Maka, dalam Saluran Youtube Akhwat Ku, yang menayangkan tanya jawab Ustaz Adi Hidayat menjelaskan dengan detail bahwa, tidak ada sholat Sunnah Qobliyah Jumat, tetapi yang ada adalah Sholat Sunnah Mutlak yang dikerjakan sebelum Jumat.
"Jadi perintah hadistnya begitu, Awas hati-hati ya jangan terlampau sholeh ya, jadi mari kita simak dalilnya, sebab Nabi keluar Azan belum berkumandang, artinya jika sebelum azan tidak ada sholat Sunat Rawatib," jelas Ustaz Adi Hidayat.
"Jadi jika dalam Sholat Jumat itu, azannya cuma sekali, dan Khotib langsung naik mimbar, maka tidak ada sholat rawatib Qobliyah, begitu dalilnya. Begitu juga yang mengerjakan azan kali, juga tetapi dak ada Sholat Rawatib yakni Sholat Sunnah Qobliyah Jumat," jelasnya.
Sebab, dalilnya jelas menurut Adi Hidayat.
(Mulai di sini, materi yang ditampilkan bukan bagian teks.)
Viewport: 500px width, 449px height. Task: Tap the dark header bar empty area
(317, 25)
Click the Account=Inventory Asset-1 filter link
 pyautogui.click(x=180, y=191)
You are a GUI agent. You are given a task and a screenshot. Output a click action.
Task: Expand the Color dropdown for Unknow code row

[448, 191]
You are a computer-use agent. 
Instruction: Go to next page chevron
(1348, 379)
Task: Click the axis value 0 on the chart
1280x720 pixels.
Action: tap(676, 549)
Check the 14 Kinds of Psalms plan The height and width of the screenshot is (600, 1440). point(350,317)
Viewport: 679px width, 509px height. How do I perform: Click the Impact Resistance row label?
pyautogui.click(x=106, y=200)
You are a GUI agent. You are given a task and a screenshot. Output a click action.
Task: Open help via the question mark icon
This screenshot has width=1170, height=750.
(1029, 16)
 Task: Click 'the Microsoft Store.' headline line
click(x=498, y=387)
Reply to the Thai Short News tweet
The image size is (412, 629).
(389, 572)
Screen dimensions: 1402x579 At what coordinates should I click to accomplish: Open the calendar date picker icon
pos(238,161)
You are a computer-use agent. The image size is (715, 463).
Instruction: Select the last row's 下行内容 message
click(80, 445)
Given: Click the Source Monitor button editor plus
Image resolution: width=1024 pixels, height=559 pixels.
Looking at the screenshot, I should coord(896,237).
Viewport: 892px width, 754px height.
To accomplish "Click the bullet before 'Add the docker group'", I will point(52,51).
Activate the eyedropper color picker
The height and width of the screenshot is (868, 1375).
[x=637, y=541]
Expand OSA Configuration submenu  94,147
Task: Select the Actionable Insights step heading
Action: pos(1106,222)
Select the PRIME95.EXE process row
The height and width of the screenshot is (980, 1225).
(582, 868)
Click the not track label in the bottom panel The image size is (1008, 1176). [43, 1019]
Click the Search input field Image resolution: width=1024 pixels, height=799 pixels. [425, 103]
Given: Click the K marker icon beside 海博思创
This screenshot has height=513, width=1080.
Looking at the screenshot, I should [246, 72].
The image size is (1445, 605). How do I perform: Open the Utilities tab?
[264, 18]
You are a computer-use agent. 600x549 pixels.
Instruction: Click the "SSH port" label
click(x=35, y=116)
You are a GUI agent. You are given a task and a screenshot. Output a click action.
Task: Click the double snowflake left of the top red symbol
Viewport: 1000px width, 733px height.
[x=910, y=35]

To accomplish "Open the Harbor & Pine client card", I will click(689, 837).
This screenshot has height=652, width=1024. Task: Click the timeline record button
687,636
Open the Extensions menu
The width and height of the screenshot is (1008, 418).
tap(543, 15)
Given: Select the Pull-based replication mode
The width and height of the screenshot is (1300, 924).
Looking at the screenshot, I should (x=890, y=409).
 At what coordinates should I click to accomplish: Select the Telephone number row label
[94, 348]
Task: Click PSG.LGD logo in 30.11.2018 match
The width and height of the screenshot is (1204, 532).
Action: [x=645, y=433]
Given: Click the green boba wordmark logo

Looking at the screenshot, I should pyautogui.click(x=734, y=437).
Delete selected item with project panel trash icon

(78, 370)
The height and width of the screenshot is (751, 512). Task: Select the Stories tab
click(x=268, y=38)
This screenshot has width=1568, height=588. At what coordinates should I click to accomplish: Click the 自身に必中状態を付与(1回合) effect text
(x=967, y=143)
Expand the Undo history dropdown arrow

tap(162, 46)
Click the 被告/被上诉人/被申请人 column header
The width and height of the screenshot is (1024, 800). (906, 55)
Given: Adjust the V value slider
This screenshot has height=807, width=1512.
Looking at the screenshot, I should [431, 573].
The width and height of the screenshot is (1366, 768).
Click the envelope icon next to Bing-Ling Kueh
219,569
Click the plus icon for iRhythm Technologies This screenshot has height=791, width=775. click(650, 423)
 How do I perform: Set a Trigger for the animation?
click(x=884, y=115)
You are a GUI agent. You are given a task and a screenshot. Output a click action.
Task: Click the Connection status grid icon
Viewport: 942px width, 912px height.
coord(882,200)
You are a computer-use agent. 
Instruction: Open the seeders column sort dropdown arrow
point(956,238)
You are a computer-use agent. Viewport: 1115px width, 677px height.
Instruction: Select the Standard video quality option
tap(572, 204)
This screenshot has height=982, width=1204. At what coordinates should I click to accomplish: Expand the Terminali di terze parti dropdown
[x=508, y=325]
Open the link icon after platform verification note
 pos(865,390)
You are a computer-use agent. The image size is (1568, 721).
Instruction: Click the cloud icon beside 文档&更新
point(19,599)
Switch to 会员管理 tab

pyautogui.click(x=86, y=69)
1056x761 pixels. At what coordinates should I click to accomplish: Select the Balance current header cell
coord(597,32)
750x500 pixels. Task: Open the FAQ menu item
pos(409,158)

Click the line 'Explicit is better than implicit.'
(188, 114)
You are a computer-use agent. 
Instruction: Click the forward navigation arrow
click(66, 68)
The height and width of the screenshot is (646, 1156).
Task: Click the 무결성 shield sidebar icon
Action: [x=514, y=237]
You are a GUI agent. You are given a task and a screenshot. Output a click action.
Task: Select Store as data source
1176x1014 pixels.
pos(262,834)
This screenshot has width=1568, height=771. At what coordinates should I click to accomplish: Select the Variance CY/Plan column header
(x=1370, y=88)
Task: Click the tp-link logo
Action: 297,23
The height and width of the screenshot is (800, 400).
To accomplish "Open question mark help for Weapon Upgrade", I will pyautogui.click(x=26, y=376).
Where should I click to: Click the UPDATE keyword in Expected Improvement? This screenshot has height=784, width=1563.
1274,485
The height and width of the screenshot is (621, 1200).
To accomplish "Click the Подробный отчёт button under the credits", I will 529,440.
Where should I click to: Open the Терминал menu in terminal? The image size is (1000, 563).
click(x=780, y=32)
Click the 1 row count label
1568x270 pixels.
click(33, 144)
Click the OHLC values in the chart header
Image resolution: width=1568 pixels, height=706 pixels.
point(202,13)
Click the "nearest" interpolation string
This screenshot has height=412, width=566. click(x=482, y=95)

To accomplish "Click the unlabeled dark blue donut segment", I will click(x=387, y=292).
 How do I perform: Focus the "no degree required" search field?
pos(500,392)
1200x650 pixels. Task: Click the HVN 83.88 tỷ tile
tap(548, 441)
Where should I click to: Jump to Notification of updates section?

Jadi jika azan hanya sekali dan Khotib sudah naik mimbar, maka kita harus duduk diam dan tidak lagi melakukan aktivitas apapun, sebab lebih baik menyimak khobat dari khotib Jumat.
"Kan perintahnya seperti itu, kaidah hadistnya seperti itu, jadi Qobliyah Jumat atau sebelum Zuhur, digantikan dengan sholat sunnah mutlak, yang dilakukan dua rakaat-rakaat sebelum imam naik mimbar" jelas Adi Hidayat.
Seperti diketahui, Sholat sebelum Jumat tersebut bukanlah Sholat Sunnah Qobliyah Jumat, tetapi Sholat Sunnah Mutlak sebelum Jumat, berdasarkan pada dalil-dalil yang menunjukkan sebagai berikut bahwa yang dimaksud adalah shalat sebelum Jumat tersebut adalah Sholat Sunnah Mutlak.
HR Bukhari tentang perintah ketika setelah Azan, maka Khotib langsung naik mimbar dan jamaah diminta duduk diam:
عن سَلْمَانَ الْفَارِسِي رضي الله عنه قَالَ : قَالَ النَّبِي صلى الله عليه وسلم : ( لاَ يَغْتَسِلُ رَجُلٌ يَوْمَ الْجُمُعَةِ ، وَيَتَطَهَّرُ مَا اسْتَطَاعَ مِنْ طُهْرٍ ، وَيَدَّهِنُ مِنْ دُهْنِهِ ، أَوْ يَمَسُّ مِنْ طِيبِ بَيْتِهِ ثُمَّ يَخْرُجُ ، فَلاَ يُفَرِّقُ بَيْنَ اثْنَيْنِ ، ثُمَّ يُصَلِّى مَا كُتِبَ لَهُ ، ثُمَّ يُنْصِتُ إِذَا تَكَلَّمَ الإِمَامُ ، إِلاَّ غُفِرَ لَهُ مَا بَيْنَهُ وَبَيْنَ الْجُمُعَةِ الأُخْرَى ) رواه البخاري (883) .
Diriwyatkan Dari Salmaan Al Faarisi, ia berkata bahwa Nabi shallallahu ‘alaihi wa sallam bersabda,
“Tidaklah seseorang mandi pada hari Jum’at, lalu ia bersuci semampu dia, lalu ia memakai minyak atau ia memakai wewangian di rumahnya lalu ia keluar, lantas ia tidak memisahkan di antara dua jama’ah (di masjid), kemudian ia melaksanakan shalat yang ditetapkan untuknya, lalu ia diam ketika imam berkhutbah, melainkan akan diampuni dosa yang diperbuat antara Jum’at yang satu dan Jum’at yang lainnya.” (HR. Bukhari no. 883)
Lalu ada dalil lain:
وعن ثعلبة بن أبي مالك أنهم كانوا في زمان عمر بن الخطاب يصلون يوم الجمعة حتى يخرج عمر . أخرجه مالك في “الموطأ” (1/103) وصححه النووي في “المجموع” (4/550).
Dari Tsa’labah bin Abi Malik, mereka di zaman ‘Umar bin Al Khottob melakukan shalat (sunnah) pada hari Jum’at hingga keluar ‘Umar (yang bertindak selaku imam). (Disebutkan dalam Al Muwatho’, 1: 103. Dishahihkan oleh An Nawawi dalam Al Majmu’, 4: 550).